# I just bought a big sailboat



## turbulicity (Jan 24, 2011)

Just spent the day with a surveyor on a Gulfstar 50 and then paid the owner the deposit. So, after about a year from the dream stage to research, to lots of reality checks and financing nightmares etc..., I can say that we now own our own sailboat. 

The boat will house my family (wife and a 4 year old son). We will live-aboard in the SF bay area. The boat is not perfect, needs a lot of sweat and tears but I feel it has so much more joy to offer. 

This will be my first boat. I already read lots of suggestions on sailnet about starting with a smaller one but my situation was all or nothing. So a leap of faith here. 

The posters on this board have been a great source of information and inspiration. As I restore the boat, I will try to draw on your knowledge and share my experiences. 

Exciting to be a part of this community.


----------



## Faster (Sep 13, 2005)

Congrats.... as you probably know, we have a rule here... no pictures?... didn't happen!


----------



## turbulicity (Jan 24, 2011)

You are right. I just realized that all the pictures I took are of the things I need to fix on the boat. There isn't one decent picture to show you here. Shame. 

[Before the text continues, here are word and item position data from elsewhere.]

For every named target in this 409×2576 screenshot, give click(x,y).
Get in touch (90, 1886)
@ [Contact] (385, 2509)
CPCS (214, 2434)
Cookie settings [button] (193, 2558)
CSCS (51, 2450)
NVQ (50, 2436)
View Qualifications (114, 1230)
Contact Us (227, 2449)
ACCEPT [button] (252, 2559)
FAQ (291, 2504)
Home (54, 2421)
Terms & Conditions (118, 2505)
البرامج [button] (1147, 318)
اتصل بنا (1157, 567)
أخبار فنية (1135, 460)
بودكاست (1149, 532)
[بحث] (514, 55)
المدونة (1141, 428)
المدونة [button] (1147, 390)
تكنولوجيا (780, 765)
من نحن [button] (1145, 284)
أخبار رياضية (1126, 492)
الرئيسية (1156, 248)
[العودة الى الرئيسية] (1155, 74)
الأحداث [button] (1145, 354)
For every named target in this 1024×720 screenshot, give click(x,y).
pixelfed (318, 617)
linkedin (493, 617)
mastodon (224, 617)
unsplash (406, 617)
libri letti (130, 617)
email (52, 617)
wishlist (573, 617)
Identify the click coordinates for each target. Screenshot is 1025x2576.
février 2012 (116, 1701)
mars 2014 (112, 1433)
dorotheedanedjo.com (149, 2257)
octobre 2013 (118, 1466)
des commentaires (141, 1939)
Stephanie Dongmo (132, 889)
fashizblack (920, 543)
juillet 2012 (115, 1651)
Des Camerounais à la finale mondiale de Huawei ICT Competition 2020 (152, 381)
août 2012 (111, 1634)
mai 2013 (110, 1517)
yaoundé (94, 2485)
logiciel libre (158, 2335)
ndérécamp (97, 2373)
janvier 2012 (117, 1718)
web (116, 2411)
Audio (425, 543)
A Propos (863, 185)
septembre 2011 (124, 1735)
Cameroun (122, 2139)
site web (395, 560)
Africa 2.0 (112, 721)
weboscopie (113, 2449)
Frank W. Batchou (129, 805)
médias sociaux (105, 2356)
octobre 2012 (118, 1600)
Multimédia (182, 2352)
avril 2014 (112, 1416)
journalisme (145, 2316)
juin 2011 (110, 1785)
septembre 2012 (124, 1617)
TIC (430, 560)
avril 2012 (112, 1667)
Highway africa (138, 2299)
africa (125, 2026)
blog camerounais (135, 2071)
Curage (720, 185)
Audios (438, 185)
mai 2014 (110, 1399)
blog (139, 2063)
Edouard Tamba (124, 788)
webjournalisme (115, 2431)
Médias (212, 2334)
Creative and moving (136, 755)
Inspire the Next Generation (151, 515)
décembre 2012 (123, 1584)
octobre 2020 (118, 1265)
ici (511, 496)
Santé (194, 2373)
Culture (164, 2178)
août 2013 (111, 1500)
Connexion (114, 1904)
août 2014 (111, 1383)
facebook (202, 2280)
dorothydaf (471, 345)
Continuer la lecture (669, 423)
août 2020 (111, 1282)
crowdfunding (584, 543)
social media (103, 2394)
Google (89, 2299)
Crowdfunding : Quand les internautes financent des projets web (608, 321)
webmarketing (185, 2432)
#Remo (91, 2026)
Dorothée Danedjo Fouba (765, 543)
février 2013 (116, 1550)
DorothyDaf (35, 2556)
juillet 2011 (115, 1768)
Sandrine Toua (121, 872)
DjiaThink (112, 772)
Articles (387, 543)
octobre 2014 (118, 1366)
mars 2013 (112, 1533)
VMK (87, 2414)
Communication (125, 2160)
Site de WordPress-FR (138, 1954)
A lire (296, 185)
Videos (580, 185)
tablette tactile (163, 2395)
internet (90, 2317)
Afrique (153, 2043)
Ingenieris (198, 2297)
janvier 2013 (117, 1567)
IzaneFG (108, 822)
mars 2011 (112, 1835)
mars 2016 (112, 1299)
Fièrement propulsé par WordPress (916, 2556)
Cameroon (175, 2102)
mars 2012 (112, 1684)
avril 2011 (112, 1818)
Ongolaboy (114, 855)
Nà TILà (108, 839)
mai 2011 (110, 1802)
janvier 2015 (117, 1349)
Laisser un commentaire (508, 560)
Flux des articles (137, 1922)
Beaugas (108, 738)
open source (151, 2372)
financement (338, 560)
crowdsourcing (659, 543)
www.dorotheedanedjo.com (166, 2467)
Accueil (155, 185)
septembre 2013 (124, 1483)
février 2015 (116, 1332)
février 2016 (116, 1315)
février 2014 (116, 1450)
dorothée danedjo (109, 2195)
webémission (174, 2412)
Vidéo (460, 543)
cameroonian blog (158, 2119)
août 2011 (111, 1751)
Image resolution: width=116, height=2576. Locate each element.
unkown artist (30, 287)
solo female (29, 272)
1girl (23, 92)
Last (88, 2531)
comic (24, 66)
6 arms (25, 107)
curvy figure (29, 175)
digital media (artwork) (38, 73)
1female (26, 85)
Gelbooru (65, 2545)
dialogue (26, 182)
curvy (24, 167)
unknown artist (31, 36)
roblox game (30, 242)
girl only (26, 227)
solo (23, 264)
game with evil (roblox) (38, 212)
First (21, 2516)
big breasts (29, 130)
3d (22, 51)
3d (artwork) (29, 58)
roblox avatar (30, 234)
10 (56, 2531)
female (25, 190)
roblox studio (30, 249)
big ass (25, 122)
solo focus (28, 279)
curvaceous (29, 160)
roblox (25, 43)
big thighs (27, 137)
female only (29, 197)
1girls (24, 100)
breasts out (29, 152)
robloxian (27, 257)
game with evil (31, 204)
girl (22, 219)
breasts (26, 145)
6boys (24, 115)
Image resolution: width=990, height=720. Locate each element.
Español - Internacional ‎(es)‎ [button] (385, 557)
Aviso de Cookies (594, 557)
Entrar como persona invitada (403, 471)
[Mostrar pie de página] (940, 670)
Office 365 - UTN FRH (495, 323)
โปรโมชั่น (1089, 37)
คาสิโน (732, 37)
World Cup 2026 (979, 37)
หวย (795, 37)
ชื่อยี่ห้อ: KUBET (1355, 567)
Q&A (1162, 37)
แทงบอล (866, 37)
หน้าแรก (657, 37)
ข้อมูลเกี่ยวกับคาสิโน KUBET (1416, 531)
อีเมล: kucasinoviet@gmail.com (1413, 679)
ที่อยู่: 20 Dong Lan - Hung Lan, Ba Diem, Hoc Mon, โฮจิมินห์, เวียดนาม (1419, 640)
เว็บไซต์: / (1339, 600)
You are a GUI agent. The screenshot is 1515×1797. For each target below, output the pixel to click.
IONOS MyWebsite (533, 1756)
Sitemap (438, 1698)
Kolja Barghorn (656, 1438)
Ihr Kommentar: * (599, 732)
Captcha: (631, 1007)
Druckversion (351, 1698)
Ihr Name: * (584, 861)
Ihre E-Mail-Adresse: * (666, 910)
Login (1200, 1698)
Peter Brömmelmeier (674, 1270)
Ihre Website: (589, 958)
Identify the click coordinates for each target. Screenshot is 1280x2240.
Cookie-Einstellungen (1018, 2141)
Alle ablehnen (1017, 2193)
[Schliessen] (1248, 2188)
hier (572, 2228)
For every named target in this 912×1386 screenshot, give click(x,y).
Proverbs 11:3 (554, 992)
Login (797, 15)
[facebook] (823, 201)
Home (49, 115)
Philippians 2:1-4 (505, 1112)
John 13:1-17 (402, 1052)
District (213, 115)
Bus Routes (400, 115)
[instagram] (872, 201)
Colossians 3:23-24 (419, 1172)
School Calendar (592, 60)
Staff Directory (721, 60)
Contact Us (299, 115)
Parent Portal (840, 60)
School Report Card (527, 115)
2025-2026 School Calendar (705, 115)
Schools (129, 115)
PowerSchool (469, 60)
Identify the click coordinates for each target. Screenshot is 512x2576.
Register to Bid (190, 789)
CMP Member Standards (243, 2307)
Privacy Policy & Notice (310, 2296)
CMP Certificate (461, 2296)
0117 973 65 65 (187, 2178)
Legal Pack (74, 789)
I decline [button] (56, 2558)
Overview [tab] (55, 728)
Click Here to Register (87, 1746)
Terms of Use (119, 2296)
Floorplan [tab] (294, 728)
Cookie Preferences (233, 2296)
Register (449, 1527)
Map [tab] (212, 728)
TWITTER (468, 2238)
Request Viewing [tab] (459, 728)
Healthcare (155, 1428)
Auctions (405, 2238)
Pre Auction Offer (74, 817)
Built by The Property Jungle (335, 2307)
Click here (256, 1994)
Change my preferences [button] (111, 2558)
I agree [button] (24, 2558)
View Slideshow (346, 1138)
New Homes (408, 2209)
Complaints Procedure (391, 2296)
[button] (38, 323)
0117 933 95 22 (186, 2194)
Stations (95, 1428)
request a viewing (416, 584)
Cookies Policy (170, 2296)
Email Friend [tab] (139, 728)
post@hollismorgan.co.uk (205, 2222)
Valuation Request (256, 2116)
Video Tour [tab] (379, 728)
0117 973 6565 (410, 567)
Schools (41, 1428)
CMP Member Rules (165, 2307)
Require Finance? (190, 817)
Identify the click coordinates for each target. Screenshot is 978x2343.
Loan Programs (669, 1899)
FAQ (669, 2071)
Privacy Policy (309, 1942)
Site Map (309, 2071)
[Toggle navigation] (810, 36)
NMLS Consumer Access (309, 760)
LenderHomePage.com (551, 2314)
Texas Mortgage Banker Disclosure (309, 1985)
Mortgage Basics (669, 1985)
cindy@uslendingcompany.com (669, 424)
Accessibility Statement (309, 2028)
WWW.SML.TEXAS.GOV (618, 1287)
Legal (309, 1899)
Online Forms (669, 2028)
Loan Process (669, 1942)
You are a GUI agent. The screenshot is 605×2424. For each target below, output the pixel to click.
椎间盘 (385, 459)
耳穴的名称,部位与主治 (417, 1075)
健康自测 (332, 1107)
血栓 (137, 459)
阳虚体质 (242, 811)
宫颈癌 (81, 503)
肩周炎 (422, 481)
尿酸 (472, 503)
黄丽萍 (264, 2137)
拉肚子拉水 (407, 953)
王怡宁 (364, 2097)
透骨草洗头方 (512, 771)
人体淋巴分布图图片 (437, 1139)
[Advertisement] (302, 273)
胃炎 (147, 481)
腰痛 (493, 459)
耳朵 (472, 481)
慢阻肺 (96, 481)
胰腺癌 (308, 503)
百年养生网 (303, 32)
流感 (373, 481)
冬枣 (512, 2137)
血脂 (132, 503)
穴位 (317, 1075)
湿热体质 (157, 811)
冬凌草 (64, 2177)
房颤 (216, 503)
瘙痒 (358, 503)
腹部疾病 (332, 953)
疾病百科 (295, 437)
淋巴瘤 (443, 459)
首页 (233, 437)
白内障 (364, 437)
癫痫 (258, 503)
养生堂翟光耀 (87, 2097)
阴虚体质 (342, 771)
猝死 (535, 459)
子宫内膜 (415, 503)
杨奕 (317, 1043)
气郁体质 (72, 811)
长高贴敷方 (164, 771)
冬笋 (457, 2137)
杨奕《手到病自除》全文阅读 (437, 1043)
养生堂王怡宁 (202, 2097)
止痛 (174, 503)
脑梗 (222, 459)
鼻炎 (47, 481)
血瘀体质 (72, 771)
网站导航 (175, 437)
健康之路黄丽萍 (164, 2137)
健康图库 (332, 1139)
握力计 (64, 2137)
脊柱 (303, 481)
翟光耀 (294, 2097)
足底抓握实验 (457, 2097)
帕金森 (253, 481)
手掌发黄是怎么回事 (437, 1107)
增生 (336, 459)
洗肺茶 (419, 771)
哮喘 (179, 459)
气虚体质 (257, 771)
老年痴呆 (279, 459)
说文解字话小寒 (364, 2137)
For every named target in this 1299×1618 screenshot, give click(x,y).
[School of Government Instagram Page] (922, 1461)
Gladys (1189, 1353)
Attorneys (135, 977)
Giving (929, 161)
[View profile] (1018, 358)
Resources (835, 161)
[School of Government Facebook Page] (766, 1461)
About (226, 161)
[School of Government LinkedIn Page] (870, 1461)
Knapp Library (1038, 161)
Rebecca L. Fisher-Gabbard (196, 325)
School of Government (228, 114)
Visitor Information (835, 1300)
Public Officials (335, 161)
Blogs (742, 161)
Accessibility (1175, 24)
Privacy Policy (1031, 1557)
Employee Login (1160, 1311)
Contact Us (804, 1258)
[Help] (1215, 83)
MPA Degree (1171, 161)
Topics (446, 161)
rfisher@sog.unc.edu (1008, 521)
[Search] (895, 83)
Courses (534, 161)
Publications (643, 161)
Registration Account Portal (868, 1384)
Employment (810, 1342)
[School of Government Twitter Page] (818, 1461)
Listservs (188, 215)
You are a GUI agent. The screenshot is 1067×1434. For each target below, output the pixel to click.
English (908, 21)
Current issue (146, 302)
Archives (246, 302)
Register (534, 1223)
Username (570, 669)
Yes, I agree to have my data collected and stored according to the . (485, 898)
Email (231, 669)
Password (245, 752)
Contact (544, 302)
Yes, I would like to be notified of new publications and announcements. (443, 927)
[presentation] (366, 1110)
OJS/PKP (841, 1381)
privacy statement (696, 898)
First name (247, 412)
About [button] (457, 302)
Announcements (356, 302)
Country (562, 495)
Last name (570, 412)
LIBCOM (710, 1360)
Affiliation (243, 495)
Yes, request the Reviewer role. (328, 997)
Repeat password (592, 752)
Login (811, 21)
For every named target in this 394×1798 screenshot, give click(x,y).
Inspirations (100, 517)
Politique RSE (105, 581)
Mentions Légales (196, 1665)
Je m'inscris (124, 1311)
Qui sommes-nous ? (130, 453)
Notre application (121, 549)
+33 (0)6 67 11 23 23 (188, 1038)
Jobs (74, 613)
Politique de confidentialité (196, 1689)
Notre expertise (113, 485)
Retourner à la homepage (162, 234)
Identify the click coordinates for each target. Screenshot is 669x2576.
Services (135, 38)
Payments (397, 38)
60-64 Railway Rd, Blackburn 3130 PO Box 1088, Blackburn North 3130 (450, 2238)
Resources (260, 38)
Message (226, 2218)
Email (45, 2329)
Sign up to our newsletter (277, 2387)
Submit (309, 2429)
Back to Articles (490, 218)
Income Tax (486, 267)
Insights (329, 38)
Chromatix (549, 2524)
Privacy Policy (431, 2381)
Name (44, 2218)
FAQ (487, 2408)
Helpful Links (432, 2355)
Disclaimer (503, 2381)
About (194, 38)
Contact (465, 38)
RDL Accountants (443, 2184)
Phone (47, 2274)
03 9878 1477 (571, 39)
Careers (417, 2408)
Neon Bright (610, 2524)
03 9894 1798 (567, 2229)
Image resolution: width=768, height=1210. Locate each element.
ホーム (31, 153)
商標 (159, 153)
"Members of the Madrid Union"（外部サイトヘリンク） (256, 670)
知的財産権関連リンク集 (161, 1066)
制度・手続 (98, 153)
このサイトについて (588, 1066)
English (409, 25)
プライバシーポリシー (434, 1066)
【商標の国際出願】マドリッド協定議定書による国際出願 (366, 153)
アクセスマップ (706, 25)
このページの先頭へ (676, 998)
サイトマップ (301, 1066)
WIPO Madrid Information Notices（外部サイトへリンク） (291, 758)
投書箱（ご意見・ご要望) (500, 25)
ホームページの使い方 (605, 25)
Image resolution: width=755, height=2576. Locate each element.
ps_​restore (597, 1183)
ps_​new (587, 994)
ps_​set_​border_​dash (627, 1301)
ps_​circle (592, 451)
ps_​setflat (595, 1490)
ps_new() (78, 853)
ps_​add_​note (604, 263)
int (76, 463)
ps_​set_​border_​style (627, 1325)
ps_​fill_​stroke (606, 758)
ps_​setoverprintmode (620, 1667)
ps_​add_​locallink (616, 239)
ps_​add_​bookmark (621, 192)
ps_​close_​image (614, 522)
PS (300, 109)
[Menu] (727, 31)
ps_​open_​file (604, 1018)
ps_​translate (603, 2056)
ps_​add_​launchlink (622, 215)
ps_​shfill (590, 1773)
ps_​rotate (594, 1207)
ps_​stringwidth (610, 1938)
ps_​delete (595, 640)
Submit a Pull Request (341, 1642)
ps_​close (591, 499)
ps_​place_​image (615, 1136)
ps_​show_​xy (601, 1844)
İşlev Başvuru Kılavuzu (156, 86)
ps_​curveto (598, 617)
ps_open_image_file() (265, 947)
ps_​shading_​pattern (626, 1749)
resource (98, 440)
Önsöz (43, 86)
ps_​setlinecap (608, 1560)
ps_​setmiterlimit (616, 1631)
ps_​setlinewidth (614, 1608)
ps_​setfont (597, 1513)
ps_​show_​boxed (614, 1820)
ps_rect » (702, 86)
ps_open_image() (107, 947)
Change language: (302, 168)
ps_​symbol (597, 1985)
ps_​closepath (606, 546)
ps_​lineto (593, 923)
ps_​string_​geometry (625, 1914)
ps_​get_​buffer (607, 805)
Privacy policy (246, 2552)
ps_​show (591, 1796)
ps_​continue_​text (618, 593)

I will have to go there over the weekend for more pictures.


----------



## CharlieCobra (May 23, 2006)

Welcome aboard and congrats...


----------



## rmeador (Jan 16, 2010)

Congrats. I can't wait to see the pics. I think you'll like that boat a lot. I may well buy one of those as my next boat. I have a Gulfstar 37 currently.


----------



## turbulicity (Jan 24, 2011)

Thanks a lot for the welcome. I already love the boat. I found one OK picture. I will post more soon.


----------



## CalebD (Jan 11, 2008)

Cool.
You are going to love the way the boat looks. I know that I do.
You are also going to love varnishing the 'eye brows', hand rails and toe rail. I know this because my boat also has them.
More pics please.
What year is your Gulfstar 50' from? Engine? etc.
Congrats.


----------



## turbulicity (Jan 24, 2011)

Exterior teak is in pretty good shape overall for now. Interior is another story. I will post more pictures after another trip to the boat. It is a '79 model with the smaller engine (62 hp, I think it is a Perkins 4.154). It is the original engine, don't know the hours but the owner says the boat was hardly ever used until 2 years ago. It runs just fine and the owner was all too happy to rev it up. I didn't get a separate engine survey though.


----------



## HPLou (Feb 25, 2002)

Congratulations on your new boat. Hope you have many enjoyable years with her. Like a house, there will always be a to do list. Enjoy. Post some more pics.


----------



## AdamLein (Nov 6, 2007)

Congrats... my wife and I are talking about going down the same path in the next few years so I'd love to hear about how you like the boat as a liveaboard.


----------



## palomar (Mar 20, 2011)

Congrats!!


----------